I'd heard good things about Ken Myers' All God's Children and Blue Suede Shoes and so I recently picked up a copy. From what I've read so far this would be near the top of my list of recommended books on the subject of Christian engagement with popular culture. Some of you will be familiar with Myers from his excellent Mars Hill Audio program. On a personal note: pray for Myers as he recovers from a life-threatening heart attack (updates here).
I appreciate that Myers insists there are permanent standards established by God by which Christians can evaluate culture. In other words, we shouldn't be afraid to say that one cultural institution or artifact is superior to another because it better reflects the truth and beauty inherent in those standards. This abstract thing we call "culture" is the result of human creativity, and since humans are divine image-bearers, the results of our creativity have the potential to reflect that. Or not.
I also appreciate Myers' call to "cultural humility." This saves us from the error of thinking we can affect huge changes in culture. "Cultural engineering doesn't work," Myers flatly states. Any "take back the culture" movement is bound to fail because culture "is the result of billions of separate choices by millions of people." (p. 32)
This realization is helpful in saving us from the misconception that degradations of popular culture are the result of grand conspiracies. A great example is television. You don't have to look very hard to see the deleterious effects that TV has had on our society, but as Myers writes, "When television was invented, it wasn't because some malevolent engineers wanted to open a Pandora's box for society." (p. 32) Instead, it arose naturally out of man's desire to create new technological and cultural artifacts, as did later inventions that make the early days of TV seem quaint. We can simply boycott the medium of television (which I suppose would mean boycotting the internet too, since most of what you can watch on TV -- and far worse -- you can watch on a computer monitor), or we can seek to engage it with Spirit-renewed minds.
All this isn't to say we have no ability to improve the cultural context in which we live. If you're like me you see many things in our contemporary American pop culture that you'd like to change, and that lead one to believe we're in a period of cultural decline. As Christians how do we go about affecting positive change?

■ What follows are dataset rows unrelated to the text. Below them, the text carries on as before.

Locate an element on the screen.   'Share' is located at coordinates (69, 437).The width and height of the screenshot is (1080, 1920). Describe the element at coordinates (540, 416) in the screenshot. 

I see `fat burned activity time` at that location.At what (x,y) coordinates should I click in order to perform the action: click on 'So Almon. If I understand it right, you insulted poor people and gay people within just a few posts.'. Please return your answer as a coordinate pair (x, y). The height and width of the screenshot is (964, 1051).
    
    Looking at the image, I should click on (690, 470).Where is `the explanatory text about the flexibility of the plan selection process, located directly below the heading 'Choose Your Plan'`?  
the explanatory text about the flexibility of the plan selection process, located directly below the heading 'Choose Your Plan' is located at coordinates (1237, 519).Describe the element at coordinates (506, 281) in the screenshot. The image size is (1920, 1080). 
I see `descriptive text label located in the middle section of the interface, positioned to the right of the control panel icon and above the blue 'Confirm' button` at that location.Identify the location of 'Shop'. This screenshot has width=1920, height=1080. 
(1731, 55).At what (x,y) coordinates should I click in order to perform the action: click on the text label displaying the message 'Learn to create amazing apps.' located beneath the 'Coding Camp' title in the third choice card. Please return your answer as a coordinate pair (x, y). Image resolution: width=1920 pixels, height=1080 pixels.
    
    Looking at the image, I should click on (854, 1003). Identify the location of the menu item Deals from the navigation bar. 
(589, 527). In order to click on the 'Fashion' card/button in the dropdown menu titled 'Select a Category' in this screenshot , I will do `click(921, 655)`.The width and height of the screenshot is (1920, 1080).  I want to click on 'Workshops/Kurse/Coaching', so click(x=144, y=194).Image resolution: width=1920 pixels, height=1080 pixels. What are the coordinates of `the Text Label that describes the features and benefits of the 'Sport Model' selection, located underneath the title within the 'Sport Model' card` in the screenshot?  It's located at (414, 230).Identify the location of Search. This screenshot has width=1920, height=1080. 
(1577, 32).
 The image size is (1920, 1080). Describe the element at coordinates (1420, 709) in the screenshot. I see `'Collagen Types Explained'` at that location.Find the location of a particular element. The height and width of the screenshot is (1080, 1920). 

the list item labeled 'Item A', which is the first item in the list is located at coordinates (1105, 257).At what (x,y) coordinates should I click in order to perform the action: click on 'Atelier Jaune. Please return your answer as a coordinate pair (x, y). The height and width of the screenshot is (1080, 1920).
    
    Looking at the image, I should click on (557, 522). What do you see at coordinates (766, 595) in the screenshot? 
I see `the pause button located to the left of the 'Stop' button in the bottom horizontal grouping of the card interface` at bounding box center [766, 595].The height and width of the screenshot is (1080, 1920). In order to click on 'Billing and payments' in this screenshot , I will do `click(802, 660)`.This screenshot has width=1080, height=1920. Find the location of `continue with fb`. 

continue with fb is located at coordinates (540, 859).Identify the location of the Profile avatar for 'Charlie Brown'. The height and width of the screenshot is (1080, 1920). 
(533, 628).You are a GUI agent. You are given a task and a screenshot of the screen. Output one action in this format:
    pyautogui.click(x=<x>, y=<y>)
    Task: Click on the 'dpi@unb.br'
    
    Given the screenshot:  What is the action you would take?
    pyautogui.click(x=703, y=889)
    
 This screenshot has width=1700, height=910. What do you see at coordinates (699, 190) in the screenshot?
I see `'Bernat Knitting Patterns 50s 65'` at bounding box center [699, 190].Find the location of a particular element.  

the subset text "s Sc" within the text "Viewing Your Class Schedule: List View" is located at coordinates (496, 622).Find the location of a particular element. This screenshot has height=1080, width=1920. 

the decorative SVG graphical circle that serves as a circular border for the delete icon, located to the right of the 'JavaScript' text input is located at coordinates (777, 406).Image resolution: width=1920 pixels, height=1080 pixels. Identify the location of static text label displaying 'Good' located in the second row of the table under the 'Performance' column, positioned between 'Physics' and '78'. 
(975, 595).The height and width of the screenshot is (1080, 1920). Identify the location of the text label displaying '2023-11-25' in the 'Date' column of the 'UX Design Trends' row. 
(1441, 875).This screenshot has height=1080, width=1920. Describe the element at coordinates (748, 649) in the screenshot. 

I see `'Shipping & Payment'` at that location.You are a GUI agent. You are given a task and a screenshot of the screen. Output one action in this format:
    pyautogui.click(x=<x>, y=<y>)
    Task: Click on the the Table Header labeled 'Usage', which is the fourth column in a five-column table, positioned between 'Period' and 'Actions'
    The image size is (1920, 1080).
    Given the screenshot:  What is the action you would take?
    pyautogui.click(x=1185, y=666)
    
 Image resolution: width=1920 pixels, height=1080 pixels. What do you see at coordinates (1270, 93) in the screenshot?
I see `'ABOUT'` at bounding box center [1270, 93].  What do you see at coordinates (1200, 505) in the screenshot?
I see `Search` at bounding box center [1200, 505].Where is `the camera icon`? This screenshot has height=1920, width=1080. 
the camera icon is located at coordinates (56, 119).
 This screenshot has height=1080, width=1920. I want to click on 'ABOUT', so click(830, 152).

Of being salt and light? Myers writes that cultural change happens one choice at a time.
Many of the decisions we make about our involvement in popular culture are not really questions about good and evil. When I decide not to read a certain book, I am not necessarily saying that to read it would be a sin. It is much more likely that I believe it to be imprudent to take the time to read that book at this time in my life. To paraphrase Paul's argument in 1 Corinthians 10 (which is, as we shall see, a very significant passage for our thinking about culture), something may be permissible, but it may not be very beneficial or constructive.
Each of us arises every morning with, in the providence of God, a number of duties, dilemmas, opportunities, and confusions that stem from living in a particular culture at a particular time. Our decisions about what sort of involvement with popular culture is prudent does not occur in isolation. Just as a critic cannot understand a song or a novel or a movie outside of its cultural context, so we cannot anticipate or evaluate the effect popular culture has on our lives without looking at that context. Do I want to read that book because everyone else is reading it, or because of some intrinsic merit it has? Am I turning on the television because there is something I want to watch, or because I am addicted to distracting titillation? (p. 31)
There is much wisdom in those paragraphs. Myers goes on to quote T.S. Eliot: "We should look for the improvement of society, as we seek our own individual improvement, in relatively minute particulars." This "piecemeal" approach may not seem glamorous, but it reflects the reality of the way things are in a fallen, yet being renewed, world.